# How do you buy foreign debt?



## underemployedactor (Oct 22, 2011)

What's the best way of buying emerging market debt - specifically India? Do they have some kind of GIC equivalent that is available to foreign retail investors? Can they be hedged to the Canadian $? Any info on this would be much appreciated.


----------



## ddkay (Nov 20, 2010)

You would need a fixed income broker that offers international bonds, sadly I don't know of any 

The majority of Canadian brokers only handle Canadian or US issues

I've noticed its common to see a quota applied on the amount of units retail investors can hold, restrictions like that have probably made fixed income unpopular for retail so there aren't many brokers you can turn to

There are some Indian equities ETF out there

Available through the TSX (Canadian exchange)
BMO ZID http://www.google.com/finance?q=TSE:ZID (hedged to CAD)
iShares XID http://www.google.com/finance?q=TSE:XID

Available through AMEX (US exchange)
PowerShares PIN http://www.google.com/finance?q=AMEX:PIN

Sadly I think that's the best a retail investor can do from Canada, have you tried calling your local ICICI? They offer Government of India bonds with high yield, but there are probably eligibility restrictions http://www.icicibank.com/Personal-Banking/investments/goi-bonds/index.html

There is a big stigma over bonds in India, just see here for a brief example http://en.wikipedia.org/wiki/ICICI_Bank#Controversy_over_debt_recovery_methods

I don't think I could ever trust anything non-government


----------



## larry81 (Nov 22, 2010)

http://www.etfs.bmo.com/bmo-etfs/glance?fundId=80000


----------



## ddkay (Nov 20, 2010)

http://www.kiplinger.com/columns/balance/archive/2009/balance0811.html



> Lately I've received several inquiries about buying individual foreign bonds. That's not entirely surprising because foreign government debt has done far better this year than U.S. Treasury bonds, which have performed terribly.
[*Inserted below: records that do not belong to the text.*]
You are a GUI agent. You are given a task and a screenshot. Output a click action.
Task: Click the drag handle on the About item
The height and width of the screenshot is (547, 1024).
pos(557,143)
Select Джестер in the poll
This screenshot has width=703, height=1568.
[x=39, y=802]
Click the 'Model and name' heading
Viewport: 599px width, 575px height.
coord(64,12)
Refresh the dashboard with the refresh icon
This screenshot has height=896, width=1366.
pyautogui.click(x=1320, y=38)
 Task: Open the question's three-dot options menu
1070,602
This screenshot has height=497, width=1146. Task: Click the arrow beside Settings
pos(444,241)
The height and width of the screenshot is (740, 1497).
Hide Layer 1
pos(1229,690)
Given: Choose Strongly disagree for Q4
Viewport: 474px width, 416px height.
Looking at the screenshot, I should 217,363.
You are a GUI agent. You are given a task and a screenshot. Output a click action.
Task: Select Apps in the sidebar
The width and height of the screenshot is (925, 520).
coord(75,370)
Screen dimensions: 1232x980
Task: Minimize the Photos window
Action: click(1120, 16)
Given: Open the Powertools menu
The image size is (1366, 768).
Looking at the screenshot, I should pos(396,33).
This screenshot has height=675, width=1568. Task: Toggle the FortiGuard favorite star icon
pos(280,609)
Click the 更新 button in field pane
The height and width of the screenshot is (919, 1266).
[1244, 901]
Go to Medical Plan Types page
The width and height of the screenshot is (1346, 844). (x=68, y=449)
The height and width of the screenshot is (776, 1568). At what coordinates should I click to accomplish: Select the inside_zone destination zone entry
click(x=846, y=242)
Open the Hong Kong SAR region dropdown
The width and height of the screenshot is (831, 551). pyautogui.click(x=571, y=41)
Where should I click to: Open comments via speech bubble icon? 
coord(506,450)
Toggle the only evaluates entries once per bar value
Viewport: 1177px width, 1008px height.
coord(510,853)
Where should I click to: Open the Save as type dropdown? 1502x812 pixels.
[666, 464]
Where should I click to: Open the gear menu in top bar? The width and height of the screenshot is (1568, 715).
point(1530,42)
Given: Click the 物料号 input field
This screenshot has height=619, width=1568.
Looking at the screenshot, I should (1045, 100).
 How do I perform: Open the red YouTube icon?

Clearly, many investors think this may be a good time to replace Treasuries with bonds from such prosperous nations as Australia or Japan, or just about any nation in Western Europe.
> 
> That's a fine idea -- if you happen to be a millionaire or a professional fund manager. Here's the background:
> 
> ...


----------



## underemployedactor (Oct 22, 2011)

hmm thanks for the responses. Doesn't look at all promising. I guess the uneasiness over India bonds is why BMO's ZEF holds no India bonds at all which I guess is food for thought. Thanks for the ICIC idea, will post if they give me any good news.


----------



## andrewf (Mar 1, 2010)

Doesn't India have capital controls to prevent foreigners from owning Indian securities?


----------